“Freedom” was first published in Staggerwing, Alice Kaltman’s first short story collection:
Oh the burn. That searing pain squeezing his thighs like a vise grip. The supreme feeling. The most validating. Even more affirming than the heaving sensation in his gut. A smaller gut these days. But still a paunch, folded over burning thighs as Danny pedaled fast and furious through the Vermont country side.
Danny had never been a big one for physical pain. But the past few months had changed that. Now he was a glutton for punishment, as long as it came via two wheels, multiple gears and a padded seat. Biking had become his thing. It might smack of mid-life crisis, but no question, it was a healthy outlet. Much better than a trophy wife or sporty car. Not that either of those were viable options for an overweight New York City public school English teacher recently dumped by his high-power executive wife.
The super steep Vermont inclines provided pure bliss. Now another magnificent hill was coming his way. Danny shifted expertly to proper gear. Like the little engine that could, he made his way to the top. I think I can, I think I can…

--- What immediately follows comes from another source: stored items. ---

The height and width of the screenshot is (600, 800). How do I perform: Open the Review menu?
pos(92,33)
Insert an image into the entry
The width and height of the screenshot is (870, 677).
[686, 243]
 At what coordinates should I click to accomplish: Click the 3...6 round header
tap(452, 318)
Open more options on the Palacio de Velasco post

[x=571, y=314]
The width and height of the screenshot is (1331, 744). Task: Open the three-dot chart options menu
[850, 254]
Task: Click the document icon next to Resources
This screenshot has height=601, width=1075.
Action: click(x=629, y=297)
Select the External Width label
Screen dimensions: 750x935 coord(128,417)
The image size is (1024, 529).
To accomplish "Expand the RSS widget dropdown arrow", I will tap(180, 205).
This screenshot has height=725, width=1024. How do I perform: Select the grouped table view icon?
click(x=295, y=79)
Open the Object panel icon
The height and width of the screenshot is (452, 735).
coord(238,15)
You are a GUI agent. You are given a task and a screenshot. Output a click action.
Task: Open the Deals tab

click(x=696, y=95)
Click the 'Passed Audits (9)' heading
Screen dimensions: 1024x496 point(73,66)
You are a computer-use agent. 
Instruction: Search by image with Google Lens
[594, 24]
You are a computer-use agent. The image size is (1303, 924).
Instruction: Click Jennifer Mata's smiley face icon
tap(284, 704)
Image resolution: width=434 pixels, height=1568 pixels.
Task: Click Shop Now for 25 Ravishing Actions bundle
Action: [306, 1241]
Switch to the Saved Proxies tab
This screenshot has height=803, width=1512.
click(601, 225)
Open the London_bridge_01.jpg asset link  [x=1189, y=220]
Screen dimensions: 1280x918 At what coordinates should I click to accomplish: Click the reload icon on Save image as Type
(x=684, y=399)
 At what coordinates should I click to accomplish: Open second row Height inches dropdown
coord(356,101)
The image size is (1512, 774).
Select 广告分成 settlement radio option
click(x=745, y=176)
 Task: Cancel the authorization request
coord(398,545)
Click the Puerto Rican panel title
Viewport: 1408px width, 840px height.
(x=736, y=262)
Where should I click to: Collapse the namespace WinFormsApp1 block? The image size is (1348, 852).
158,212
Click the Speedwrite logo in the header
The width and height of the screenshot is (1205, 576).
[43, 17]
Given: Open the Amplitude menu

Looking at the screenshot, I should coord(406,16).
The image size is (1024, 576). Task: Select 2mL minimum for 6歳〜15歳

Four months earlier, on a tepidly overcast April afternoon, Danny trudged like a tired refugee towards the subway. Meg had planted the bomb two weeks earlier. Her actual words: It’s not working Danny. Our fighting is bad for Cody. You know it and I know it. I want a divorce. The subtext: I’m having the best sex of my life with Craig Gundersen. I’m not that interested in the whole parenting thing. I’m out of here, you fat fuck.
No question who Cody should end up with as far as Danny was concerned. What the courts decided was another matter.
Before descending the subway stairs, he lifted his eyes momentarily, hoping for a glimmer of sunlight, a ray of something akin to hope. It was then Danny spotted the bike, propped in the window of Urban Cyclist, front wheel slightly elevated, as if to create the illusion of flight. The Kestrel Talon. Maybe it was the name, the implication of speed and slice. Or maybe it was how the weak sunlight reflected off the bicycle’s silver metal while it barely warmed Danny’s disappointed soul. The Kestrel Talon gleamed. It downright beckoned. Danny hadn’t ridden a bike in fifteen years. The damn thing set him back two thousand bucks.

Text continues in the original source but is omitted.